INSTALL SOLR ON UBUNTU 14.04 OR 16.06 WITHOUT DATASTAX DSE

It’s quite tricky to install solr independently along with Cassandra Integration that doesn’t need any Datastax.

Let’s assume you installed cassandra standalone and you just want to integrate your cassandra to solr without datastax tools like dse

INSTALL SOLR

let’s install solr under /opt/ but keep in mind that the data folder will be mapped later to /var/solr/data/

$ cd /opt/
$ sudo wget http://apache.mirror1.spango.com/lucene/solr/6.6.0/solr-6.6.0.tgz
$ sudo tar xzf solr-6.6.0.tgz solr-6.6.0/bin/install_solr_service.sh --strip-components=2
$ sudo bash ./install_solr_service.sh solr-6.6.0.tgz
$ sudo service solr status
$ sudo service solr start

this is the most important part, we create a collection named “mycollection1” that will have its own config files

$ sudo su - solr -c "/opt/solr/bin/solr create -c mycollection1 -n data_driven_schema_configs"

Go to the console
http://yourip.com:8983/solr/

You should see the screen!

we created actually the data_driven_schema_configs folder under /var/solr/data/mycollection1/conf which contains the conf folder that holds other configuration files

let’s see what config files we have here

$ ls /var/solr/data/mycollection1/conf

currency.xml dataimport.properties elevate.xml lang managed-schema params.json protwords.txt solrconfig.xml stopwords.txt synonyms.txt

We’ll deal only with managed-schema and solrconfig.xml files to integrate cassandra to solr.
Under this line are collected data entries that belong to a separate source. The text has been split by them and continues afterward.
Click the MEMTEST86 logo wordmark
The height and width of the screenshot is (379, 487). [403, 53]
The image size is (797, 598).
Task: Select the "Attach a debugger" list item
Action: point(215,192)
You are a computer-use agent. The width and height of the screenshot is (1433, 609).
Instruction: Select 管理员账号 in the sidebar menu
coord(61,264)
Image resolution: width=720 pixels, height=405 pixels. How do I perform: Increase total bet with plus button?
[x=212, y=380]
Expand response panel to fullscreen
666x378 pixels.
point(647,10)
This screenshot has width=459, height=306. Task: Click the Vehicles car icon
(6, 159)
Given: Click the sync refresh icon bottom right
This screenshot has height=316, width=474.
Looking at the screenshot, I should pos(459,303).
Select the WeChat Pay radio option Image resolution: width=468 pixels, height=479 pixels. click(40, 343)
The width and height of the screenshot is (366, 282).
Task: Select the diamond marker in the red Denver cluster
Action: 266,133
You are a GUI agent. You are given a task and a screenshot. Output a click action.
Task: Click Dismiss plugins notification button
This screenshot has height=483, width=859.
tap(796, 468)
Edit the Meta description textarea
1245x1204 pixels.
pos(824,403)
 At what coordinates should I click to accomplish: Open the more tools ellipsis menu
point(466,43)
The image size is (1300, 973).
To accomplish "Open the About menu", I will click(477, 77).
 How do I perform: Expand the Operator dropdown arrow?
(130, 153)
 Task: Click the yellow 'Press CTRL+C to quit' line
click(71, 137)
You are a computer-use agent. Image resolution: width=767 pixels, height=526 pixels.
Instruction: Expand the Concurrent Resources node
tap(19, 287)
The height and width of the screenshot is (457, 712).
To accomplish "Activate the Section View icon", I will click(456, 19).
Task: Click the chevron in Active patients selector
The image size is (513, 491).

We’ll also create later a new file called db-data-config.xml

INTEGRATE CASSANDRA TO SOLR

our cassandra userplaces table is created like this but we only need few columns to index

CREATE TABLE userplaces (
 placeid text,
 placename text,
 formattedaddress text,
 profilestatus text,
 job text,
 emp text,
 worktype text,
 ratevalue double,
 ratetype text,
 resumehidden Boolean,
 userid double,
 fullname text,
 userurl text,
 latitude double,
 longitude double,
 postdate timestamp,
 city text,
 state text,
 country text,
 PRIMARY KEY(placeid, postdate)
 ) WITH CLUSTERING ORDER BY (postdate DESC) and ID= '3a9c314e-b91f-1be5-7f77-de0ac0486b18';

First we need to download the latest versions of the following libraries

cassandra-all-3.11.0.jar
libthrift-0.10.0.jar
cassandra-thrift-3.11.0.jar
mysql-connector-java-6.0.6.jar
cassandra-jdbc-1.2.5.jar
cassandra-jdbc-driver-0.6.4-shaded.jar
solr-dataimporthandler-extras-6.6.0.jar
solr-dataimporthandler-6.6.0.jar

go to the solr dist folder and download the jar files

$ cd /opt/solr/dist/
$ sudo wget http://central.maven.org/maven2/org/apache/cassandra/cassandra-all/3.11.0/cassandra-all-3.11.0.jar
$ sudo wget https://repo1.maven.org/maven2/org/apache/thrift/libthrift/0.10.0/libthrift-0.10.0.jar
$ sudo wget http://central.maven.org/maven2/org/apache/cassandra/cassandra-thrift/3.11.0/cassandra-thrift-3.11.0.jar
$ sudo wget http://central.maven.org/maven2/mysql/mysql-connector-java/6.0.6/mysql-connector-java-6.0.6.jar
$ sudo wget http://central.maven.org/maven2/org/apache-extras/cassandra-jdbc/cassandra-jdbc/1.2.5/cassandra-jdbc-1.2.5.jar
$ sudo https://github.com/zhicwu/cassandra-jdbc-driver/releases/download/0.6.4/cassandra-jdbc-driver-0.6.4-shaded.jar

However the cassandra-jdbc-1.2.5 library might not work and give errors
That’s why we made sure to download another library cassandra-jdbc-driver-0.6.4-shaded.jar from https://github.com/zhicwu/cassandra-jdbc-driver

We’ll use later com.github.cassandra.jdbc.CassandraDriver as the jdbc driver main class path

we already have the solr-dataimporthandler-extras-6.6.0.jar and solr-dataimporthandler-6.6.0.jar files under dist folder.
In older solr versions, you had to download them as well.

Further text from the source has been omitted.